Later, when Chabad of Hartford embarked on an ambitious new building project in the late 1980s, it was Chase who became the project’s main cheerleader, and it was he who sent a letter to the Rebbe informing him of the building’s completion.
“The Chabad Houses are ‘lamplighters’ kindling the flame that is inherent in every Jewish heart and soul, since ‘the soul of a Jew is lamp of Hashem,’ ” the Rebbe wrote back to Chase. “ ... May Hashem grant that this be so, in the fullest measure with the new Chabad House in Hartford.”
“Every one of our board meetings would become a farbrengen,” recalls Gopin. “When the Rebbe’s name would come up in conversation, David would begin talking about him, and that was the end of the meeting.”
In addition to the Chabad House in West Hartford, Chase was involved with the construction of three others in the vicinity.
“He would get very excited when he heard about a new Chabad House opening,” attests Gopin. “He felt the Rebbe gave him a mandate to build new Chabad Houses, so each new one was for him very exciting.”

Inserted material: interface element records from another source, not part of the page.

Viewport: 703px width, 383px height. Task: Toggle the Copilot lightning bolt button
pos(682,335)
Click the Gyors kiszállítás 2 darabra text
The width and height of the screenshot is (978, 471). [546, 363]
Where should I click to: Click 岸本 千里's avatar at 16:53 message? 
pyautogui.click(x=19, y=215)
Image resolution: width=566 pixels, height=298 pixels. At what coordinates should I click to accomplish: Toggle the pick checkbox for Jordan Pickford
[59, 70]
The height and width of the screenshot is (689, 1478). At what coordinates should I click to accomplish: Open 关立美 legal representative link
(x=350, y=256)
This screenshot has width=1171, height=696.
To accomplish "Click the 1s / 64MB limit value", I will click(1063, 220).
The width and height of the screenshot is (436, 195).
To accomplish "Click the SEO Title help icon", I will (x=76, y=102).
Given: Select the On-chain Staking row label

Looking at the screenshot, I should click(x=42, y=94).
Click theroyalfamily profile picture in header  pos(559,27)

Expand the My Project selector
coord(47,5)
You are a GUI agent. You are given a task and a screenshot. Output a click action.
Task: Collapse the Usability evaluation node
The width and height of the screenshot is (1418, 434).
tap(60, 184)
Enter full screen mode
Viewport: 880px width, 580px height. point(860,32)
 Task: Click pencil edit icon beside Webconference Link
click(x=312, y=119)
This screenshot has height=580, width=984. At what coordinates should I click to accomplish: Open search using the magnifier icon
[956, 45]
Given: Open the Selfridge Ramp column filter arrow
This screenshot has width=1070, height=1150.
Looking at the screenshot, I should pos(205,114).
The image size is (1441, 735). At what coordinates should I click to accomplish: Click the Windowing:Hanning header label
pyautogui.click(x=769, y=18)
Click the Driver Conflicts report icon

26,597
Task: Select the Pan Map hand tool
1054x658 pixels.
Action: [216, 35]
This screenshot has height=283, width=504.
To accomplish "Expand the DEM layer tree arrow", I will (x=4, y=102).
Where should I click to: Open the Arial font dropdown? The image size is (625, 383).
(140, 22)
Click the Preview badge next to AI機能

A Sign of Blessing and Success
Acting as the Rebbe’s agent, Chase, who had returned to post-Communist Poland for business purposes, struck up a personal connection with labor activist Lech Walesa in 1990, just before Walesa was elected president of Poland.
Visiting Poland at the behest of the Rebbe, the American tycoon met up with the union leader and gave him a dollar bill that the Rebbe had directed be given to a non-Jew.
“Here is a dollar that you should hold on to,” Chase told Walesa, according to a written account of the encounter by Chase. “When you become president, I’ll tell you who gave me this dollar to give to you. Do not ask me before then. When you become president—and I am sure you will become president—you will find out who gave you this dollar.”
After finding out that the dollar came from the Rebbe, the president kept it with him always, saying he saw the bill as a sign of blessing and success.
Some time later, when Walesa visited the Diaspora Museum in Israel, he saw a portrait of the Rebbe on the wall. “Is this my Rebbe?” he asked, bowing his head in reverence.
After succumbing to a battle with Parkinson’s disease, Chase passed away on June 1, leaving behind his wife, Rhoda Chase; his children, Cheryl Chase and Arnold L. Chase; and his grandchildren.